The reason why you would want to register a class instead of just a function is that it gives you the ability to extend the settings for your routine beyond just the log level and maybe even add a repair method to call if the inspection fails (WP-CLI only).
First off, here's how you extend the settings for your routine (inside your inspection routine class):
public static function settings_field( $options, $args = array() ) {
$routine = $args["routine"];
/
*
* Input field name convention: aci_options[<?php echo $routine; ?>][field_name]
* Input field id convention: aci_options_<?php echo $routine; ?>_field_name
*
/
?>
Example setting field
Here be extra settings field :)
<?php
}
public static function settings( $options ) {
// Here be code that parses and validates submitted values
return $options;
}
Then when you register your routine:
$default_options = array( 'log_level' => 'warning',
'description' => 'My awesome inspection routine!' );
aci_register_routine( 'my_inspection_routine_class', $default_options );
// Optional extra settings fields
add_action( 'my_inspection_routine_class_settings_field', array( 'my_inspection_routine_class', 'settings_field' ), 10, 2 );
add_filter( 'my_inspection_routine_class_settings', array( 'my_inspection_routine_class', 'settings' ), 10, 1 );
Your extra settings fields should now be visible in either the Inspection or the Action routines tab under the 'Settings/AC Inspector' menu in the WP admin panel (in network admin if multisite).
For a complete example routine class, checkout the routines/wp_mail.php file in the plugin directory.
As for registering a repair function, it works the same as when registering a class with an inspection method. The inspector looks for a class function called 'repair' by default. Override with any class function you like by defining 'repair_method' => 'your_repair_function' in the options array. However, a repair method will never be called automatically. You need WP-CLI (
http://wp-cli.org/ ) installed and issue the appropriate commands, see "Inspect and repair using WP-CLI" above.
Happy... no wait, angry inspecting! :)
- Download, unzip and upload the plugin folder to the
/wp-content/plugins/
directory
- Activate the plugin through the 'Plugins' menu in WordPress (activate for network if multisite)
- Make sure the right log file path is set under the 'Settings/AC Inspector' menu in the WP admin panel (in network admin if multisite)
To get the file permissions and site visibility routines working properly, edit wp-config.php and add the following (before "That's all, stop editing!"):
//define("FS_METHOD", "direct"); // Recommended: Enable this for dev/stage-environments
define("DISALLOW_FILE_MODS", true); // Recommended: Enable this for production-evironments
define("HTTPD_USER", "www-data"); // The user of your HTTP-daemon (Apache/Nginx/Lighttpd/etc)

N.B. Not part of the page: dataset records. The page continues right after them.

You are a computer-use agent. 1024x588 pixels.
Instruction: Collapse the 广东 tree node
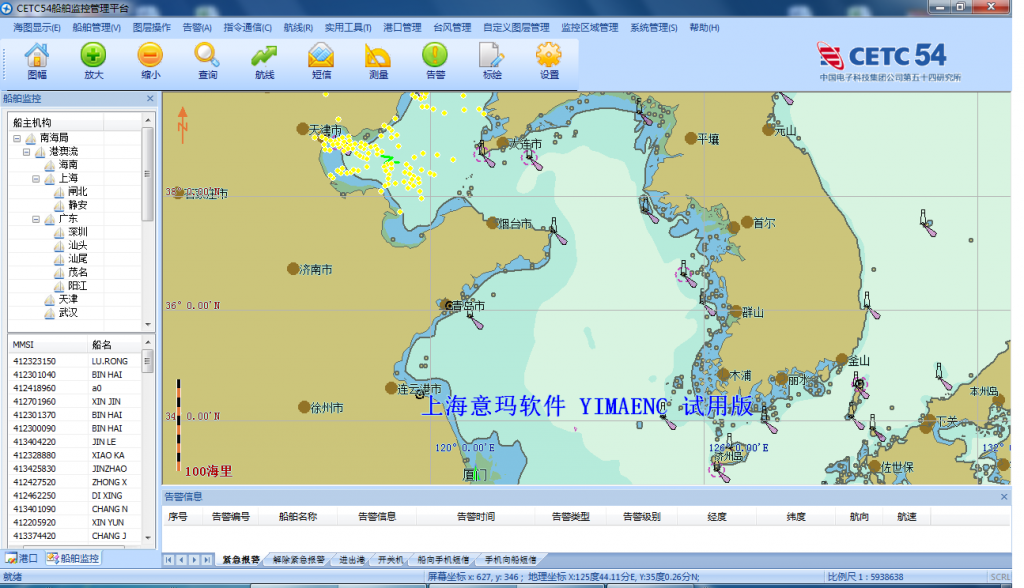36,219

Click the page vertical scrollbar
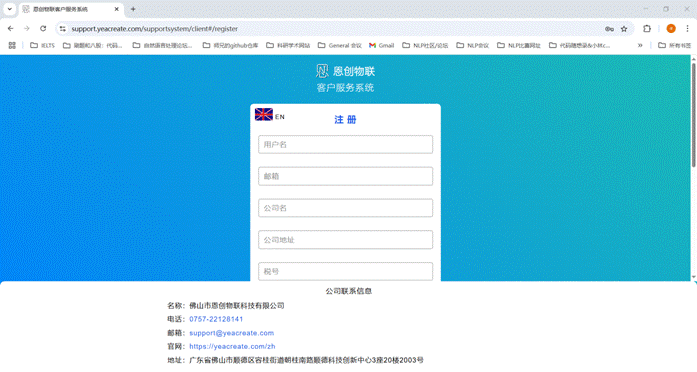pos(693,116)
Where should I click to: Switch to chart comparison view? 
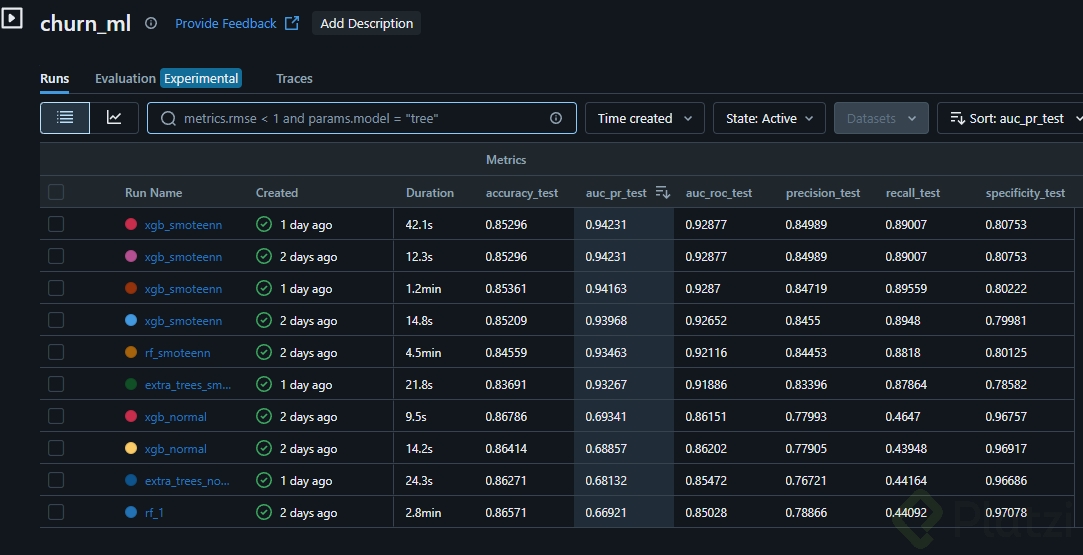(x=114, y=118)
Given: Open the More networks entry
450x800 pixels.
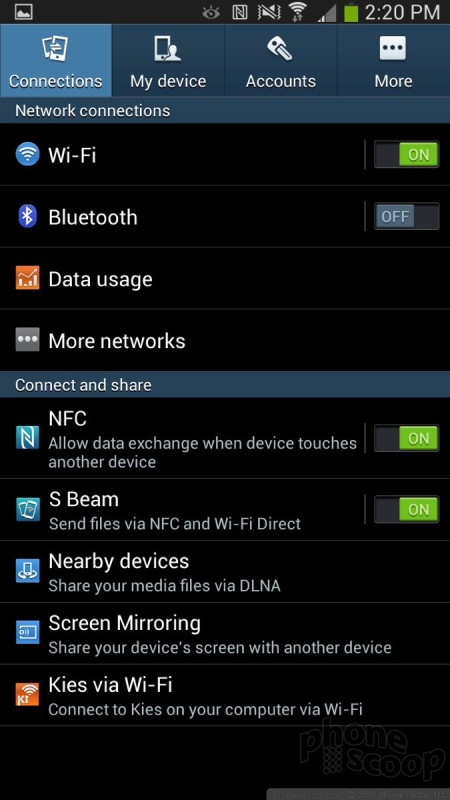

define("FS_USER", "my-user"); // The username/accountname you login and maintain your WordPress install with
define("SITE_RELEASE_TIER", "production"); // Possible values: 'local', 'development', 'integration', 'test', 'stage', 'production'
Setting FS_METHOD to 'direct' will ensure write permissions in your entire WordPress-directory for FS_USER as well as HTTPD_USER, while enabling DISALLOW_FILE_MODS will restrict the HTTPD_USER to only having write permissions as configured under the 'Settings/AC Inspector' menu in the WP admin panel (in network admin if multisite). Default allowed dirs:
wp-content/uploads/
wp-content/blogs.dir/
wp-content/cache/
wp-content/avatars/
wp-content/
/LC_MESSAGES/
Setting SITE_RELEASE_TIER helps the inspector determine wether the site should allow search engine indexing or not. Forgetting to block search engines in a development or staging site can have terrible results on your search engine ranking.